Economic Observer Online
November 9, 2010
Translated by Chen Ximeng
Original article: [Chinese]
A new wave of diesel shortages has swept across the country. However, in contrast to previous shortages, this time it seems that energy restrictions forced on high-polluting and energy-intensive industries across various provinces over the latter half of this year are directly to blame for the shortages.
A source at Sinopec told the EO that "all industries that need electricity in order to maintain production need to do is buy a diesel generator."
A report from the Commercial Petroluem Flow Committee of China revealed that 2,000 private gas stations in China's south had closed due to the diesel shortage. In Zhejiang, Jiangsu, Hunan and other provinces, many stations had also put limits on how much each individual customer could purchase.
According to our source at Sinopec, the biggest difference from the previous diesel shortages is that this time the shortage is not being caused by a lack of diesel production or by the high price of crude oil causing consumers to substitute the cheaper diesel for oil.
This time many industries are turning to diesel generators in order to maintain their power needs.
According to in-house research conducted by Sinopec, orders and sales for diesel generators produced by a few of the leading manufacturers rocketed by 200 percent in October when compared to the figures for September.

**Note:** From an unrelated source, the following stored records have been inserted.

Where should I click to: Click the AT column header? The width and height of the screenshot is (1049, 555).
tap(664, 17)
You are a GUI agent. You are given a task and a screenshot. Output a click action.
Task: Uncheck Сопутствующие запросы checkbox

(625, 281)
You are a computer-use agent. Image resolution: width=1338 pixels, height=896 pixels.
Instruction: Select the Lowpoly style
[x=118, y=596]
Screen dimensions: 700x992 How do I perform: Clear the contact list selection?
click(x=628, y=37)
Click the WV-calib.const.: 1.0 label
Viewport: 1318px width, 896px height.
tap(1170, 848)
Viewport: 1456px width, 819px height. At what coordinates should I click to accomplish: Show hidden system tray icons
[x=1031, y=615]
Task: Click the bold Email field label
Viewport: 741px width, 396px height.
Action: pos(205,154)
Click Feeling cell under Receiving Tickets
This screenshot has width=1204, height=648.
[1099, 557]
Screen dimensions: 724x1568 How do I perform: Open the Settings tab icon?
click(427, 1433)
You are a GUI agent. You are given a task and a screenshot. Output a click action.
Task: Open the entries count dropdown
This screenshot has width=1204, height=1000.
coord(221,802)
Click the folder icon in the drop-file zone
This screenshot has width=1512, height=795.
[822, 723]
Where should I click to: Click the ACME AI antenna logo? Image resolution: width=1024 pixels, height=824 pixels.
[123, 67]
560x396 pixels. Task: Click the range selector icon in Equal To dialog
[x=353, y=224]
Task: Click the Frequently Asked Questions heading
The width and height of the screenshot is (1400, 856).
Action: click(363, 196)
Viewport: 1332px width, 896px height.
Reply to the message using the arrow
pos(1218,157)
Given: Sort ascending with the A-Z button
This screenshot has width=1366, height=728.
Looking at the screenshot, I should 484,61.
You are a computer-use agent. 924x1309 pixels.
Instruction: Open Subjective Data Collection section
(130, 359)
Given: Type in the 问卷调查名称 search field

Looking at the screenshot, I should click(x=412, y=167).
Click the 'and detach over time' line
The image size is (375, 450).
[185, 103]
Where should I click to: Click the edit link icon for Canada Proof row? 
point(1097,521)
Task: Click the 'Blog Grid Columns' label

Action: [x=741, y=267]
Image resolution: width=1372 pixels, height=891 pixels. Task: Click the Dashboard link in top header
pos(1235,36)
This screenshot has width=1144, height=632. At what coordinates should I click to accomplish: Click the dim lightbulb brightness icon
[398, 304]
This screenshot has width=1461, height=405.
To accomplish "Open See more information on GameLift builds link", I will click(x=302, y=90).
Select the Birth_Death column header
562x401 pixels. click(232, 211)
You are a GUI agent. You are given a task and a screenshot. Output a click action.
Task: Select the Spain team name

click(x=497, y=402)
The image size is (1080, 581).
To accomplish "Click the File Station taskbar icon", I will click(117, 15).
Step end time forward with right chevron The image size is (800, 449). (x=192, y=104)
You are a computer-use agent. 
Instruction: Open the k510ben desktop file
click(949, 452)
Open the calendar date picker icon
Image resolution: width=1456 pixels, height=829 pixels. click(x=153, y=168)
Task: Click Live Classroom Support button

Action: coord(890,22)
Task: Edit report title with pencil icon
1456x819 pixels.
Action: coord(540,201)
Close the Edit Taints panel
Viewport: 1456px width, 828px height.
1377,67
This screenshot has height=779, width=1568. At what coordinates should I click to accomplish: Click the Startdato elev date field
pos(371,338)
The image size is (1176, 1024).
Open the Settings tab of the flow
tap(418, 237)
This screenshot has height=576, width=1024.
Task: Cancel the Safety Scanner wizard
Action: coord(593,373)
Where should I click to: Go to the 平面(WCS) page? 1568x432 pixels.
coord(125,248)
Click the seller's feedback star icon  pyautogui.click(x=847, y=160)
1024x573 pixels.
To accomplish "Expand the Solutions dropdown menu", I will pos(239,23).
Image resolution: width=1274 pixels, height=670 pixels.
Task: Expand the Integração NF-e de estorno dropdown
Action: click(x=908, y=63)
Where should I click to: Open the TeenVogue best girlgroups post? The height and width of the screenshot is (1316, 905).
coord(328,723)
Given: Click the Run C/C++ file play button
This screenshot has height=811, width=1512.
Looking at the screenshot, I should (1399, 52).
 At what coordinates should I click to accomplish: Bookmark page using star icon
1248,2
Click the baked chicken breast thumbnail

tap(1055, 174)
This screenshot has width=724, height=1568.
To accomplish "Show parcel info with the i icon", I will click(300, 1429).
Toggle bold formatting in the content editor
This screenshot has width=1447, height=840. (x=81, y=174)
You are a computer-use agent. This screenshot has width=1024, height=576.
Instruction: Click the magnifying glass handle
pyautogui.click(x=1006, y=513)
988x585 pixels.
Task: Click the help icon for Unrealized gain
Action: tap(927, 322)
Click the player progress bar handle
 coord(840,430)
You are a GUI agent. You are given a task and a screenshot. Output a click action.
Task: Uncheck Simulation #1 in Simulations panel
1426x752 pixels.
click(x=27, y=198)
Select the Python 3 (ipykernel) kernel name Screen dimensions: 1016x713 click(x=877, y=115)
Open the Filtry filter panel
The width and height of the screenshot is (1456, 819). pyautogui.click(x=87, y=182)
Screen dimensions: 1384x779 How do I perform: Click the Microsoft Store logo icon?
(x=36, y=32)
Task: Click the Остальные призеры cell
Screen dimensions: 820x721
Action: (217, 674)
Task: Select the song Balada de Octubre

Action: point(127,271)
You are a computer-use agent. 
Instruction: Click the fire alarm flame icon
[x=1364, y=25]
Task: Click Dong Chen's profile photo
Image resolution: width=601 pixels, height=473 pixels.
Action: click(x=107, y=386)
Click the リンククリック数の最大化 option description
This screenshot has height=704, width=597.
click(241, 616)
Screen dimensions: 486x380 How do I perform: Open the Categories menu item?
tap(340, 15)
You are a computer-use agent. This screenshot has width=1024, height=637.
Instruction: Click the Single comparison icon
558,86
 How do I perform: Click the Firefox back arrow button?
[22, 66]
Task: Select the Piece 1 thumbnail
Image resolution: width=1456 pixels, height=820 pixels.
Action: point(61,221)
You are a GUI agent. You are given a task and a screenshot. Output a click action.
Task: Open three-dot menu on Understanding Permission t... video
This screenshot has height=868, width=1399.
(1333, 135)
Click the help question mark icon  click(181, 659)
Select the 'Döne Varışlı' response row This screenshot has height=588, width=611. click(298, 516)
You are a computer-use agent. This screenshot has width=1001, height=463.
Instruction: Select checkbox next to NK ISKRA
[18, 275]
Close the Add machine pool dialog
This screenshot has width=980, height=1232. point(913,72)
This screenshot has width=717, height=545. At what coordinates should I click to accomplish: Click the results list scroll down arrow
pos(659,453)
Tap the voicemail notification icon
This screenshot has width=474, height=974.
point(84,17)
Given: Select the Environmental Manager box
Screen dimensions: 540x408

According to energy efficiency targets set in China's 11th Five-year program, the country is supposed to have become 20 percent more energy efficient (as measured in terms of energy use relative to GDP growth) over the next five years.
In order to meet this target, local areas have come under pressure from the central government to reduce emissions and cut energy use.
Starting from September, Guangxi, Guangdong, Jiangsu, Zhejiang and other areas introduced measures that forced power restrictions on certain industries.
UBS has also published a report that forecasts that demand for refined oil imports may suddenly rise, leading to a short-term jump in international oil prices.
According to a source at the National Development and Reform Commission (NDRC), this latest diesel shortage will only be temporary and limited to certain areas of the country, he went on to add that currently refined oil production is in excess of demand and a shortage of crude oil will not occur.
The EO has learned that up until August this year diesel production at both PetroChina and Sinopec exceeded demand.
In order to meet sales targets, both companies have increased their diesel exports and even submitted an application to the Ministry of Commerce to increase refined oil export quotas.
From January to June China exports of diesel climbed to 2.62 million tons, up 22 percent over the same period last year. In contrast, during the first half of this year, China's diesel imports dropped to 764,000 tons, down by nearly 27 percent when compared to a year earlier.
According to Wang Yan, the general manager of Puyuan Linyang Investment Corporation, the current diesel shortage allows us to see the disorder that reigns in the current system of domestic oil production which is dominated by the two state-owned oil giants.